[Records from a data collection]
§ §

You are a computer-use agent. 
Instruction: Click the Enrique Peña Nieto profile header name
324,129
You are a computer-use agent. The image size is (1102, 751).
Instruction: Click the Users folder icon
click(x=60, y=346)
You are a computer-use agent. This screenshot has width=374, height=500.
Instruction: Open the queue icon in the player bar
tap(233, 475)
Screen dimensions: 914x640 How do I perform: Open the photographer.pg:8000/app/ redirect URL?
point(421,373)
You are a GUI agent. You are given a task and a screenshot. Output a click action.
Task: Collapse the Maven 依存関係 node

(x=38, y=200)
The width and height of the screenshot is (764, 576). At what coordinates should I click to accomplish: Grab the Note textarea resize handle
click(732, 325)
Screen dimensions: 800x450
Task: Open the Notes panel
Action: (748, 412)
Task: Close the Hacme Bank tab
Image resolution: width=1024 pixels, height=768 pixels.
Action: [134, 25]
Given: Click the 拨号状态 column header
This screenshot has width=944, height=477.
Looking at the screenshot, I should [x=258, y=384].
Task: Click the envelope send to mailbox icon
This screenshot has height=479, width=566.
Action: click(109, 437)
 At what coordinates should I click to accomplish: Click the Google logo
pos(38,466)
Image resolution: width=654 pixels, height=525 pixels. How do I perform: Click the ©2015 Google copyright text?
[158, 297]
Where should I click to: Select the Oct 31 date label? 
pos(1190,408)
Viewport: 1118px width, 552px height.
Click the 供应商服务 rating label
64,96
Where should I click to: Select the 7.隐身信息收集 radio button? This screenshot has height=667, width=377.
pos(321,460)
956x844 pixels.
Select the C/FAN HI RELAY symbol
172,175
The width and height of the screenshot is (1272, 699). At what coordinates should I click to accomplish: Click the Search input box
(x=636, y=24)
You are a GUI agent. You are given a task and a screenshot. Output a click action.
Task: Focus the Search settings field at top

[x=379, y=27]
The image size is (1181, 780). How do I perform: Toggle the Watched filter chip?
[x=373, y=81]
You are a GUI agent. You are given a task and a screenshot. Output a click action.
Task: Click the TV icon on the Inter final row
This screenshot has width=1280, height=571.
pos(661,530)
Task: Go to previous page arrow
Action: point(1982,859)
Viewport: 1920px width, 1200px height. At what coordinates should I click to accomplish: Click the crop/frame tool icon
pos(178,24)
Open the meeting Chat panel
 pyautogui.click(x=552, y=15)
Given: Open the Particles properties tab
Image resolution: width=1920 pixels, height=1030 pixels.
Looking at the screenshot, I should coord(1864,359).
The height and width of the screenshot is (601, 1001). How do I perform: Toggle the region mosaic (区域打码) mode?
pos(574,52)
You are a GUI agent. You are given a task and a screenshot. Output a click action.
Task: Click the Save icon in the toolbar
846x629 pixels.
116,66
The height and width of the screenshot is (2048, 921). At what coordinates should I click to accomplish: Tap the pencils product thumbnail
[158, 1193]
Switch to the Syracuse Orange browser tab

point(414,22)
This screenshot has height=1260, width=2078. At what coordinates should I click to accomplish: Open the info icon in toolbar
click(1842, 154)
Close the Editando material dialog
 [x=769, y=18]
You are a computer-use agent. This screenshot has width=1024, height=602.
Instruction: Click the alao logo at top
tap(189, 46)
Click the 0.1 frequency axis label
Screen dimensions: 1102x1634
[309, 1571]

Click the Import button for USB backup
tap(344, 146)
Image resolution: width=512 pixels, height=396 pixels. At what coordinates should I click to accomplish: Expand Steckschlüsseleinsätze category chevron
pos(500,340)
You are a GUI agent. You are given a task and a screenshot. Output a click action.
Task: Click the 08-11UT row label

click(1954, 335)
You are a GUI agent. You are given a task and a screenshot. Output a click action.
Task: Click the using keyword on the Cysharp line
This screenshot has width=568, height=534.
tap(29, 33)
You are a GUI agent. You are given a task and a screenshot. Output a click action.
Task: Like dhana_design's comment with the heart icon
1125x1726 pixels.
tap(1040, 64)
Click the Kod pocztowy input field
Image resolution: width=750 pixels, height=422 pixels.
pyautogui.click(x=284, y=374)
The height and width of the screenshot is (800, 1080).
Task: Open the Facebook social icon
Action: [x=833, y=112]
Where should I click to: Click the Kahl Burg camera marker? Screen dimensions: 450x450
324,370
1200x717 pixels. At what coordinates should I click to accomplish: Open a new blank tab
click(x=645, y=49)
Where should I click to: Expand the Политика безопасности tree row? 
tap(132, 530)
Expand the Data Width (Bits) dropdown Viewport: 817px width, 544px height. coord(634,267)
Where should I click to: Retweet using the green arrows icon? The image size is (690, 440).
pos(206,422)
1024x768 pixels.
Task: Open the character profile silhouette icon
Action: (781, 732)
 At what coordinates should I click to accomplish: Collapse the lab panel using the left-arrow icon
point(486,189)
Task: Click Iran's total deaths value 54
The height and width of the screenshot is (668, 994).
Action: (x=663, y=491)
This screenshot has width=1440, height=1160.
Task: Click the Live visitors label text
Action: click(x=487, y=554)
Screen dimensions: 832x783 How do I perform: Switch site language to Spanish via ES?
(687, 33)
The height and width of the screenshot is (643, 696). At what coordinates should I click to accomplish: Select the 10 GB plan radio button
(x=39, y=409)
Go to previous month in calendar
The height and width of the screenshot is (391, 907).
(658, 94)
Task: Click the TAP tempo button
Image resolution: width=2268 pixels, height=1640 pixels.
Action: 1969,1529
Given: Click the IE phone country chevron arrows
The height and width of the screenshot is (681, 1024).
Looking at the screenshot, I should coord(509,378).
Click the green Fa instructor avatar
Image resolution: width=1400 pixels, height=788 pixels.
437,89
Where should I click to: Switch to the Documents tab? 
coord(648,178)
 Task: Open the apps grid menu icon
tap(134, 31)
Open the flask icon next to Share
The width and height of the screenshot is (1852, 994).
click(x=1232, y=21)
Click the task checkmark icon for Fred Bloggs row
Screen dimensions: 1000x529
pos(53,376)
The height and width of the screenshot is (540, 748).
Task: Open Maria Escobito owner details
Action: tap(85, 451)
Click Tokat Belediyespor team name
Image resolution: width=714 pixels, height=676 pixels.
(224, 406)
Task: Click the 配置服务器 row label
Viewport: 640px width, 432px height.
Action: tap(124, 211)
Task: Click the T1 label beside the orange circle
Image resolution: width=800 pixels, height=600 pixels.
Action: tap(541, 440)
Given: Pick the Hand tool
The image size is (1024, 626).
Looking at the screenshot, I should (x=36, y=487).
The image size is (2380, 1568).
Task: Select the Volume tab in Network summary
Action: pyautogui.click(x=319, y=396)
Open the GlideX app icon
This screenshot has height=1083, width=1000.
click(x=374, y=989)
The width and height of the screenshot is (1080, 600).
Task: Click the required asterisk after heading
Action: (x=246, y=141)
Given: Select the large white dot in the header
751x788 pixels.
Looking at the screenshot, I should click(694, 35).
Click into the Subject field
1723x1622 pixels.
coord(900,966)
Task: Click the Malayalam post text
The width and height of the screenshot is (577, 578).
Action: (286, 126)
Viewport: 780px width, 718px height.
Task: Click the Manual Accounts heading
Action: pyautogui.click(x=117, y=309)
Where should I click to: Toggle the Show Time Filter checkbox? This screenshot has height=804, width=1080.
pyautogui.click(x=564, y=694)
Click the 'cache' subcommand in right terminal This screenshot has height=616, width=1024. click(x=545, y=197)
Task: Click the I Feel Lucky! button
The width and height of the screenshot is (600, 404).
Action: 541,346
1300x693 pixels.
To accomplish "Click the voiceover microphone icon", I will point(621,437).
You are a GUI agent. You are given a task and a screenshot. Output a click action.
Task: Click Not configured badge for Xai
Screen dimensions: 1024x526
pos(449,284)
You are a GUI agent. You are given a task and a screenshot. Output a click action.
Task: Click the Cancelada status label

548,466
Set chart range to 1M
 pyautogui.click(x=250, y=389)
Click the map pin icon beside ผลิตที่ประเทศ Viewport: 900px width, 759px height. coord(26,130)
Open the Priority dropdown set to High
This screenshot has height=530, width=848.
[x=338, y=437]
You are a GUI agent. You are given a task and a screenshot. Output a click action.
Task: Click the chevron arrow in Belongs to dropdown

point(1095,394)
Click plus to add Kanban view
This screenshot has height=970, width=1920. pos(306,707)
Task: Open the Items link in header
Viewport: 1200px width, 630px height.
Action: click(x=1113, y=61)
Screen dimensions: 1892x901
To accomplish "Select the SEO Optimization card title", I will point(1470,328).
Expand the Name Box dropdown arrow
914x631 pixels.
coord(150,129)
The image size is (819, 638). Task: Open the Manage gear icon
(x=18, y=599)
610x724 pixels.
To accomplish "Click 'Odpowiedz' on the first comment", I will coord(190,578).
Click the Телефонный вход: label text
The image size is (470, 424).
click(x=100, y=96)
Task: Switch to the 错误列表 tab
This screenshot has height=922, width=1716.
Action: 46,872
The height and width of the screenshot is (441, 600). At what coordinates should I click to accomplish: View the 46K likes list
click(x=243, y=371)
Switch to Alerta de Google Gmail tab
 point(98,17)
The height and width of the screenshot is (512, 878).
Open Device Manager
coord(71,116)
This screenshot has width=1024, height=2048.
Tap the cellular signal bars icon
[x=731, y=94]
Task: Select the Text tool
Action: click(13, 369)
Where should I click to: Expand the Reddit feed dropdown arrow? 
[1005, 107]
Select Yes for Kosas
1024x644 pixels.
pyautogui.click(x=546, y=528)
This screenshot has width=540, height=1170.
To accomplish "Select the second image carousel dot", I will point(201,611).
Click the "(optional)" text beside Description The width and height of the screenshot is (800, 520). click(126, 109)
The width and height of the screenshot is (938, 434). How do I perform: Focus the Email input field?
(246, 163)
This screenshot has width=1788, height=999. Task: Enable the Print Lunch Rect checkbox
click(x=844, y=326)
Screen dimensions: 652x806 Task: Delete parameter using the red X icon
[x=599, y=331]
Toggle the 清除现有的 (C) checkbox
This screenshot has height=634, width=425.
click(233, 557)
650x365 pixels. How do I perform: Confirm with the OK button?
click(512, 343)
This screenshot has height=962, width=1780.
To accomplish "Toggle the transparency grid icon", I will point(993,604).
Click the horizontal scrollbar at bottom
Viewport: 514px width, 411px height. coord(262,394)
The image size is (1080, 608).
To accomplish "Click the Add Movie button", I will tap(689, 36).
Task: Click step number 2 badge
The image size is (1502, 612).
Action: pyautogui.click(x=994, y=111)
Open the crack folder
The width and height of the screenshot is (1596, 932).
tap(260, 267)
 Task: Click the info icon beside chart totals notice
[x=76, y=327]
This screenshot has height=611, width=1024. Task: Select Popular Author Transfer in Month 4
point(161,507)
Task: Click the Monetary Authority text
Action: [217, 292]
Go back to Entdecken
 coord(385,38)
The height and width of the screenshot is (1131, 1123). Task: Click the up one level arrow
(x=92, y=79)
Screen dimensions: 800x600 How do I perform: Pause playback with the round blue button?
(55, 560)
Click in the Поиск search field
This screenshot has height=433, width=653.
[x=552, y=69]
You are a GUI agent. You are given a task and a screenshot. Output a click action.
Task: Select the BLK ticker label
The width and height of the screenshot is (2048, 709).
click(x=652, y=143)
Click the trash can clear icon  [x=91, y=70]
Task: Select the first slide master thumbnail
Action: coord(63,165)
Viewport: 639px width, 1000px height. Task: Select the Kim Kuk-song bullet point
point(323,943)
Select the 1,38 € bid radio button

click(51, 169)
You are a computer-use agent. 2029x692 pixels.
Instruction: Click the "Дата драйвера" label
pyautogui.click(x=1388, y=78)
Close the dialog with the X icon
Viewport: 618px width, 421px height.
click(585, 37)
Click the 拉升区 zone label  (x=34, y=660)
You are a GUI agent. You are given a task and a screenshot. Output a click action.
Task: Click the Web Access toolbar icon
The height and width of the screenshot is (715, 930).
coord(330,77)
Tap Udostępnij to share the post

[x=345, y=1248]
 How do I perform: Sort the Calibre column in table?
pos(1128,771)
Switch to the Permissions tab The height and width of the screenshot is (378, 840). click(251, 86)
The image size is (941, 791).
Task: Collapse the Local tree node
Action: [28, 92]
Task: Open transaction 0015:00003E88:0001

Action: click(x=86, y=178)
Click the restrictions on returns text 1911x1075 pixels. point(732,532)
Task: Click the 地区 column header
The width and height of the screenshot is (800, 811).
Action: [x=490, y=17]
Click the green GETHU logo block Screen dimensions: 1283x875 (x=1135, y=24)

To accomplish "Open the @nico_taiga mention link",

§ §

Reproduce, word for word and in full, only the lines above that start at the line with "Screen dimensions: 1000x529" and run through the line with "Given: Select the", both ends included.

Screen dimensions: 1000x529
pos(53,376)
The height and width of the screenshot is (540, 748).
Task: Open Maria Escobito owner details
Action: tap(85, 451)
Click Tokat Belediyespor team name
Image resolution: width=714 pixels, height=676 pixels.
(224, 406)
Task: Click the 配置服务器 row label
Viewport: 640px width, 432px height.
Action: tap(124, 211)
Task: Click the T1 label beside the orange circle
Image resolution: width=800 pixels, height=600 pixels.
Action: tap(541, 440)
Given: Pick the Hand tool
The image size is (1024, 626).
Looking at the screenshot, I should (x=36, y=487).
The image size is (2380, 1568).
Task: Select the Volume tab in Network summary
Action: pyautogui.click(x=319, y=396)
Open the GlideX app icon
This screenshot has height=1083, width=1000.
click(x=374, y=989)
The width and height of the screenshot is (1080, 600).
Task: Click the required asterisk after heading
Action: (x=246, y=141)
Given: Select the large white dot in the header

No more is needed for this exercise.